■ Records supplied
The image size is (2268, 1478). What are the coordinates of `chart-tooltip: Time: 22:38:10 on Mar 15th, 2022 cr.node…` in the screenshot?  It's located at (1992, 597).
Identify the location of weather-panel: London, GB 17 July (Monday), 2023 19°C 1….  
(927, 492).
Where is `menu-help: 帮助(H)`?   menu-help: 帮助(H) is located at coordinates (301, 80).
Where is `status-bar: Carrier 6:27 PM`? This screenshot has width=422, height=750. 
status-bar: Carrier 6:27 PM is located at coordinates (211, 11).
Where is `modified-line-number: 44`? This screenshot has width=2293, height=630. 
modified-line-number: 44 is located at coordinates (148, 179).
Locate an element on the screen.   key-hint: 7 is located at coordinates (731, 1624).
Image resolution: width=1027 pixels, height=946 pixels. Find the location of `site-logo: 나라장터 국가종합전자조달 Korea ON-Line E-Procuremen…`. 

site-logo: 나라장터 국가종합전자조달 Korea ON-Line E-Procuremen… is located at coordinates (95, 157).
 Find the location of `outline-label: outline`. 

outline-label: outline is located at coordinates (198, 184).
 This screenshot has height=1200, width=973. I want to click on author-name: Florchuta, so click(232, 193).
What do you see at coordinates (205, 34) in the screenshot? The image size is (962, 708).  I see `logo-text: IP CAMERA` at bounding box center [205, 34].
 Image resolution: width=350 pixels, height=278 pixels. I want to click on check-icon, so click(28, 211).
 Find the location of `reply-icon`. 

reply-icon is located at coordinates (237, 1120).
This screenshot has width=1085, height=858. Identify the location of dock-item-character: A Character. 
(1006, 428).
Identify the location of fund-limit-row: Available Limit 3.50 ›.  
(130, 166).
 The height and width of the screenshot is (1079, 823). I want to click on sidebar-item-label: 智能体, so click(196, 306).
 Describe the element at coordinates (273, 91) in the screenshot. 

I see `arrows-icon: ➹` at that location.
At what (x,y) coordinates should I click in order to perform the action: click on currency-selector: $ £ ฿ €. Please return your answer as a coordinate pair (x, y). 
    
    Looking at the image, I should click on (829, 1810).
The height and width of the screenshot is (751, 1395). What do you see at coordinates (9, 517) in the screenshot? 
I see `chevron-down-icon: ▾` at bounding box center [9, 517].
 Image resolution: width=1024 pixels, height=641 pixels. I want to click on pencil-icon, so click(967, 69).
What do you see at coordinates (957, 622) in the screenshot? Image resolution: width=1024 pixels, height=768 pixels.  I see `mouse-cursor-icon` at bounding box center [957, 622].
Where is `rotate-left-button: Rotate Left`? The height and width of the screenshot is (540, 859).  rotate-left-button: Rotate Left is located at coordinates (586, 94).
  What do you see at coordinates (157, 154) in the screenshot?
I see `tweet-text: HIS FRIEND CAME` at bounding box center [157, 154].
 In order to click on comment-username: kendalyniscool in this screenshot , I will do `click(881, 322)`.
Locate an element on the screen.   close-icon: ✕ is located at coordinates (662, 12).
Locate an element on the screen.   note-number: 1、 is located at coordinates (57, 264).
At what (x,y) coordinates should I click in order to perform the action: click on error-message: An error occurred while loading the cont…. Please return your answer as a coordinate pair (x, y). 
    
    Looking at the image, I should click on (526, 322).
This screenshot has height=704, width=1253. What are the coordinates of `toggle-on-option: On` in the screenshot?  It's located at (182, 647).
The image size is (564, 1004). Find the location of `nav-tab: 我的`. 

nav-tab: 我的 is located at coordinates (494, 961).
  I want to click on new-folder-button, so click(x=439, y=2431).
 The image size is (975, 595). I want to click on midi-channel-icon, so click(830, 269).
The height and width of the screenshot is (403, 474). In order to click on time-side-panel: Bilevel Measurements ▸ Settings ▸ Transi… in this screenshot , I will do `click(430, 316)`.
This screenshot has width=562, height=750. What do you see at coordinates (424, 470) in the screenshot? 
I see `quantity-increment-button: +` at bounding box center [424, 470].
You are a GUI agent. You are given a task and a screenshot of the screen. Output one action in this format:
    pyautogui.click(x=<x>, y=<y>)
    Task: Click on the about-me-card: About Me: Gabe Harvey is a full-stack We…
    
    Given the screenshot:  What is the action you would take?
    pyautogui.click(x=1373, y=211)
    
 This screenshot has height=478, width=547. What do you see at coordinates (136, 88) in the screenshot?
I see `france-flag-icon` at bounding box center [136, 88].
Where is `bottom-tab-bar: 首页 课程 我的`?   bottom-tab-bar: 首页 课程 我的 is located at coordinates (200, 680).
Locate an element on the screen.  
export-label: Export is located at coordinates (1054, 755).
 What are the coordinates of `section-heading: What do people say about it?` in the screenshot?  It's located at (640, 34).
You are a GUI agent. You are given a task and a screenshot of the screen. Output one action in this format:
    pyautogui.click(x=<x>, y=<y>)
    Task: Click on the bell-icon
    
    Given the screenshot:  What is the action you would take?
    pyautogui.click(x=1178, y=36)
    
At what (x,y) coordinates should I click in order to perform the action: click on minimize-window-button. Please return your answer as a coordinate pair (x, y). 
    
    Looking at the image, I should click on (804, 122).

■ What you need to do
Please copy out the records above word for word, beginning at the line that contains "The height and width of the screenshot is (403, 474)." and stopping after the line that contains "center [424, 470].".

■ Reply to the exercise
The height and width of the screenshot is (403, 474). In order to click on time-side-panel: Bilevel Measurements ▸ Settings ▸ Transi… in this screenshot , I will do `click(430, 316)`.
This screenshot has width=562, height=750. What do you see at coordinates (424, 470) in the screenshot? 
I see `quantity-increment-button: +` at bounding box center [424, 470].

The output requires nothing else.